Can I Change My Beneficiary? The Process Explained
Navigate the process of updating your beneficiary designations for various assets. Ensure your financial legacy aligns with your current intentions.
Navigate the process of updating your beneficiary designations for various assets. Ensure your financial legacy aligns with your current intentions.
A beneficiary is an individual or entity designated to receive assets or benefits from a financial arrangement, typically upon the death of the asset owner. This designation plays a significant role in estate planning, ensuring that assets are distributed according to an individual’s wishes. Most financial accounts and policies allow for beneficiary changes, providing flexibility as life circumstances evolve. Updating these designations is important for managing one’s estate and ensuring assets are distributed as intended.

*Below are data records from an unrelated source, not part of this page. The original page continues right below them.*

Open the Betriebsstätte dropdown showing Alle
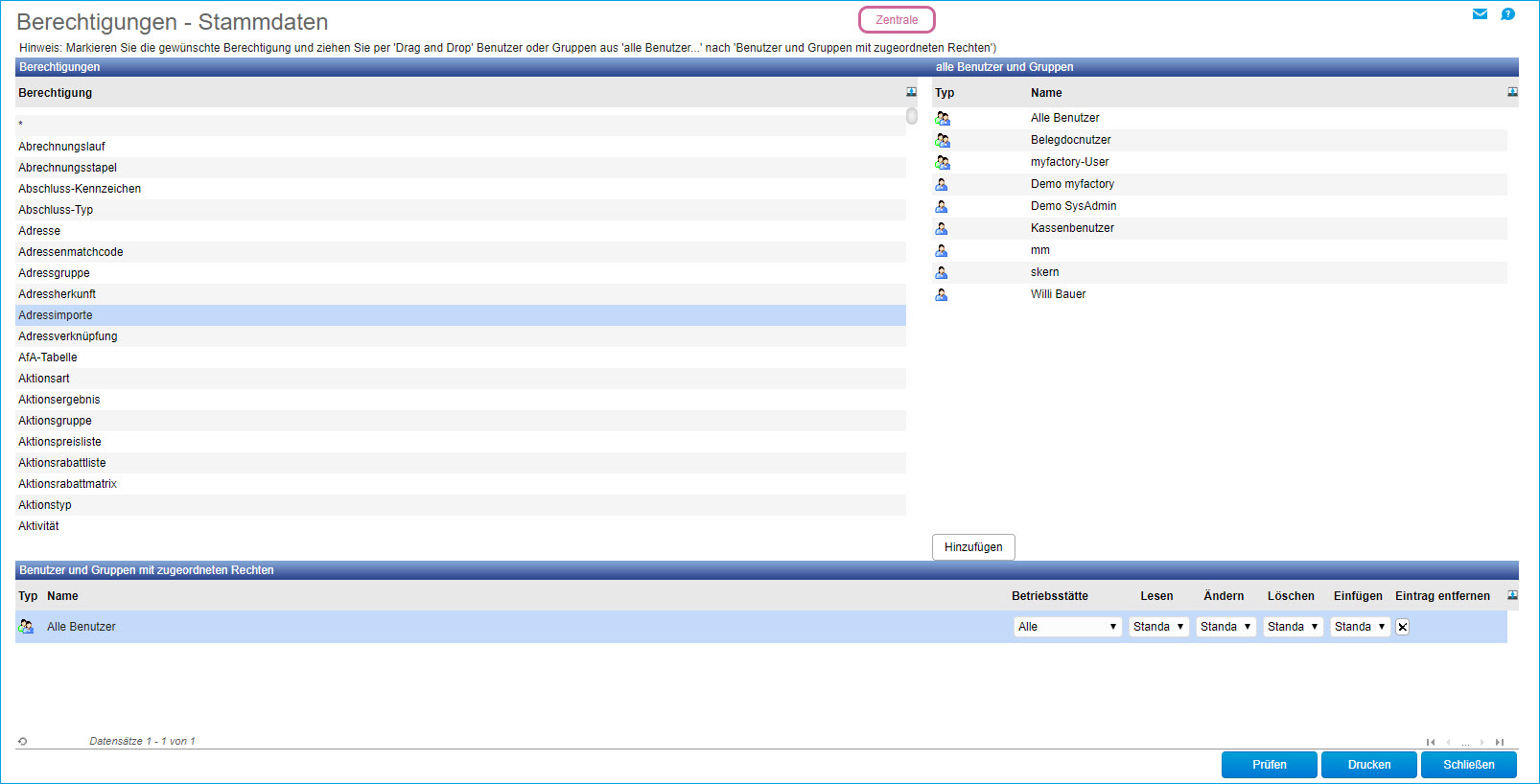1540x784 pixels. [1067, 627]
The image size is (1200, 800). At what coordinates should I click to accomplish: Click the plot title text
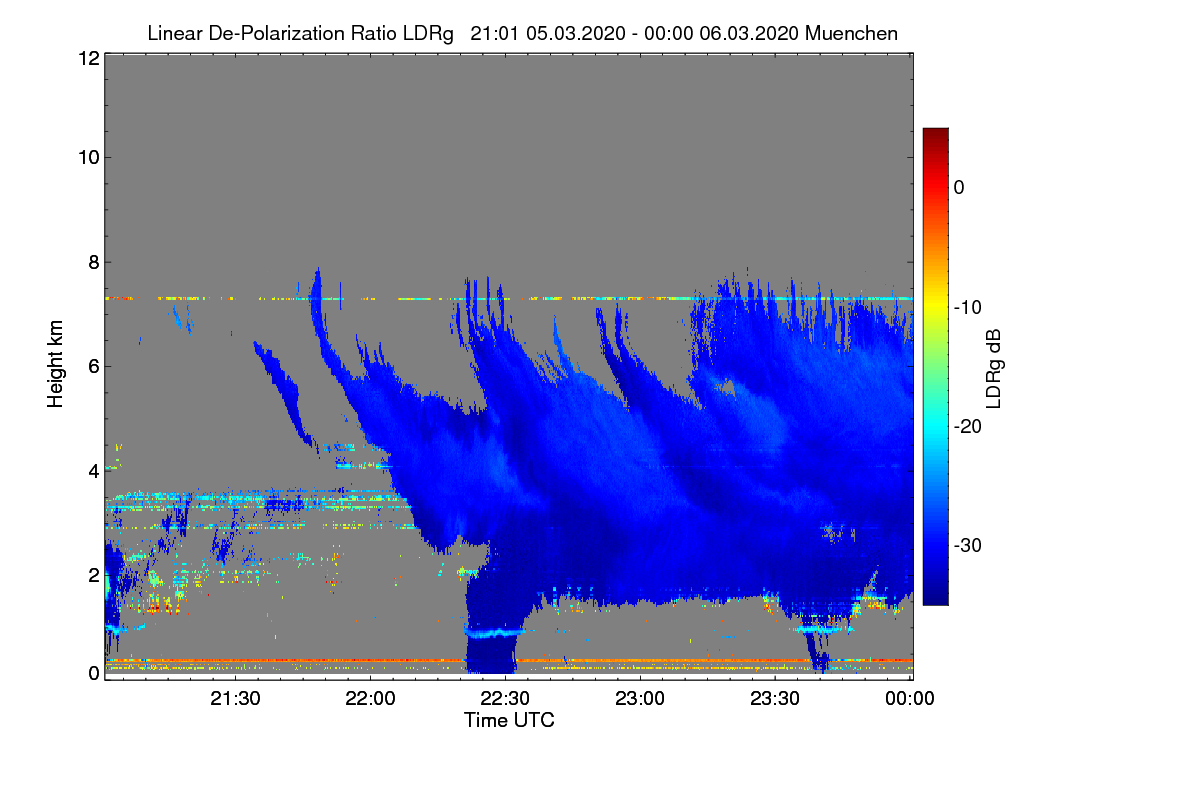(522, 33)
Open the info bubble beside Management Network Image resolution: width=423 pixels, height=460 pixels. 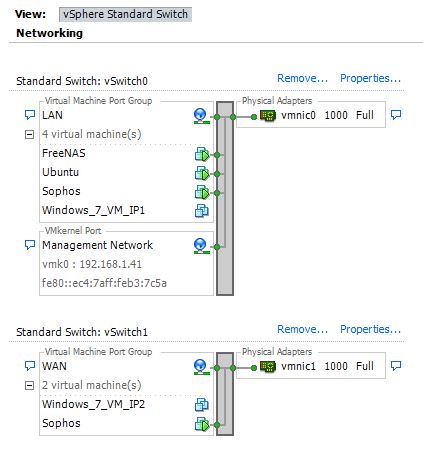30,245
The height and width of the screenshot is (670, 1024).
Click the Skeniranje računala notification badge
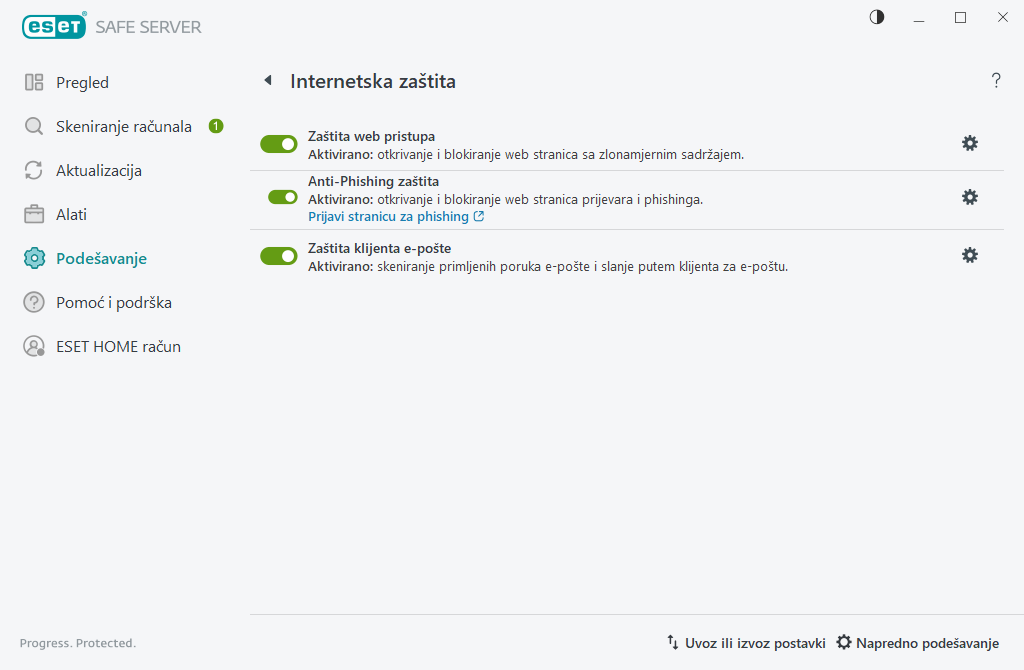click(216, 126)
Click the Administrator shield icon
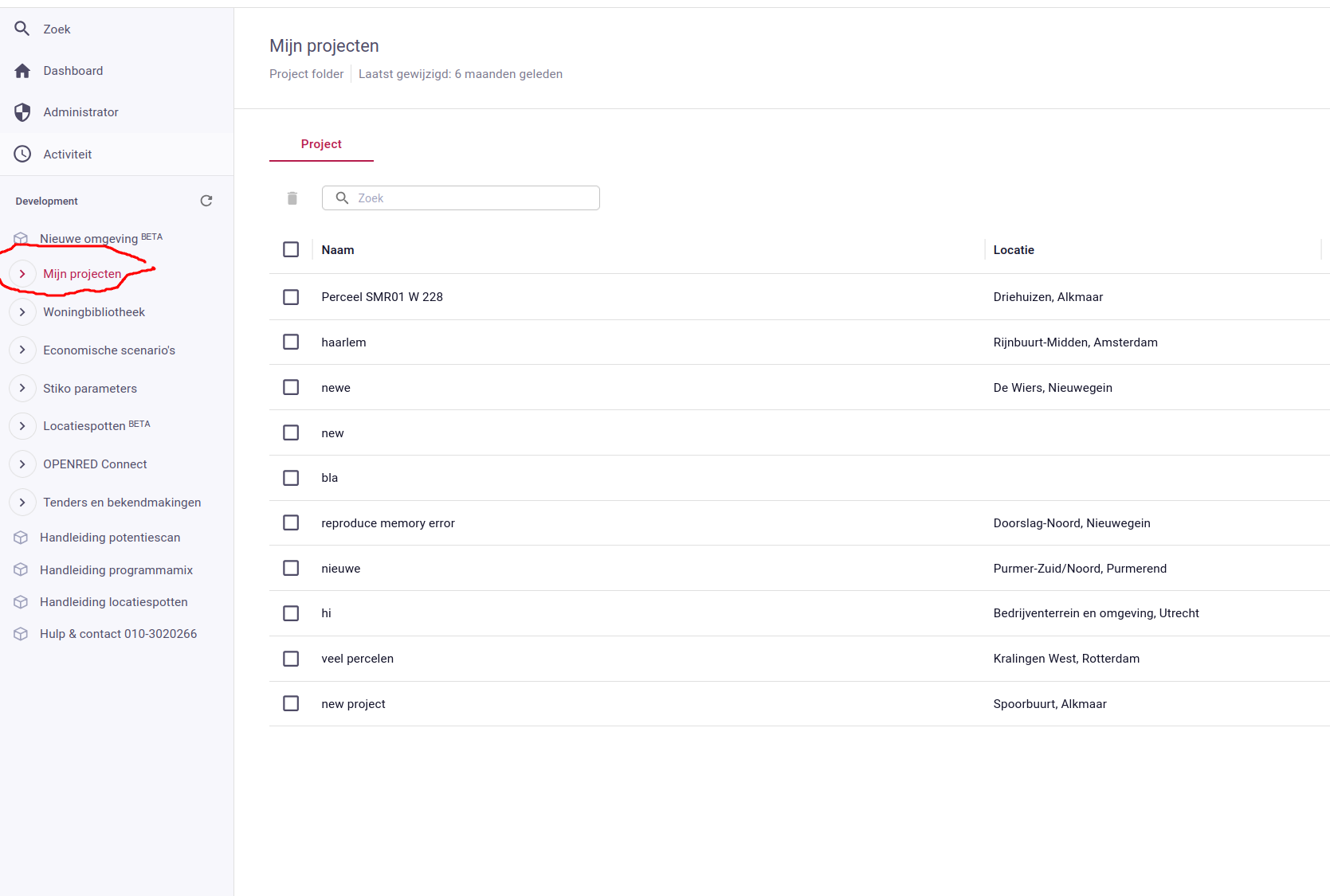The image size is (1330, 896). 22,112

Beneficiary designations ensure specific assets are transferred directly to chosen recipients, often bypassing the lengthy and costly probate court process.
Many types of financial products and accounts allow for direct beneficiary designations. Life insurance policies, for example, distribute death benefits directly to named beneficiaries. Retirement accounts, such as 401(k)s and IRAs, also rely on beneficiary designations to determine who inherits the funds. For bank accounts, Payable-on-Death (POD) designations allow funds to transfer directly to beneficiaries, while investment accounts may use Transfer-on-Death (TOD) designations for similar purposes.
Within these designations, individuals can name both primary and contingent beneficiaries. A primary beneficiary is the first in line to receive the assets. If the primary beneficiary is unable or unwilling to receive the benefits, the contingent beneficiary is then entitled to them. This layered approach provides a fallback plan, ensuring assets are distributed even if the initial choice cannot inherit.
It is important to recognize that beneficiary designations often supersede instructions found in a will. This means that for assets with a direct beneficiary designation, the named beneficiary on the account or policy will receive the asset, regardless of what a will might state. While a will generally governs the distribution of other estate assets, beneficiary designations provide a direct path for specific financial instruments.
Changing a beneficiary designation begins with identifying the institution holding the asset. This could be an insurance company, a bank, a brokerage firm, or an employer-sponsored retirement plan provider.
Once the institution is identified, the next step involves obtaining the correct “Change of Beneficiary” form. These forms are typically available through the institution’s website, by contacting their customer service department, or for employer-sponsored plans, through the human resources department. It is important to secure the specific form relevant to the account type, such as a life insurance policy or a retirement account.
Accurately completing the form is important to ensure the changes are properly recorded. This typically requires providing the full legal names of the new beneficiaries, their relationships to the account holder, and often their Social Security numbers or Tax IDs. If multiple beneficiaries are being named, the form will also require specifying the percentage of the asset each beneficiary should receive.
After completing the form, review it carefully for any errors or omissions. The form will need to be signed by the account holder, and in some cases, a witness or notarization may be required to validate the signature. Submission methods vary by institution and may include mailing the original form, submitting it through a secure online portal, or delivering it in person to a branch office or HR department.
Follow up with the institution to confirm the change has been processed and recorded correctly. Keeping a copy of the submitted form and any confirmation receipts is good practice. Some institutions may provide written confirmation as proof of successful completion.
Certain circumstances introduce specific requirements or complexities when changing beneficiaries. For some retirement accounts, particularly those governed by the Employee Retirement Income Security Act (ERISA) like 401(k)s, spousal consent may be required to designate someone other than a spouse as a primary beneficiary. This consent typically involves the spouse signing a waiver, relinquishing their right to the benefits.
Another consideration is “irrevocable beneficiaries.” An irrevocable beneficiary designation means that the account holder cannot change the beneficiary without that beneficiary’s written consent. This type of designation is far less common than a revocable one but makes future changes very difficult without the named beneficiary’s agreement.
Naming a minor directly as a beneficiary presents challenges, as minors generally cannot directly control inherited assets until they reach the age of majority. Common alternatives include establishing a custodial account under the Uniform Gifts to Minors Act (UGMA) or the Uniform Transfers to Minors Act (UTMA). Another option is to name a trust as the beneficiary, with specific instructions for managing assets for the minor until they reach a designated age.
Major life events require a review of existing beneficiary designations. Marriage, divorce, the birth or adoption of a child, or the death of a previously named beneficiary should prompt a review. Failing to update beneficiaries after such events can lead to unintended consequences, where assets may be distributed contrary to current wishes. Regular review, perhaps every three to five years, even without a major life event, helps ensure designations remain aligned with an individual’s estate plan.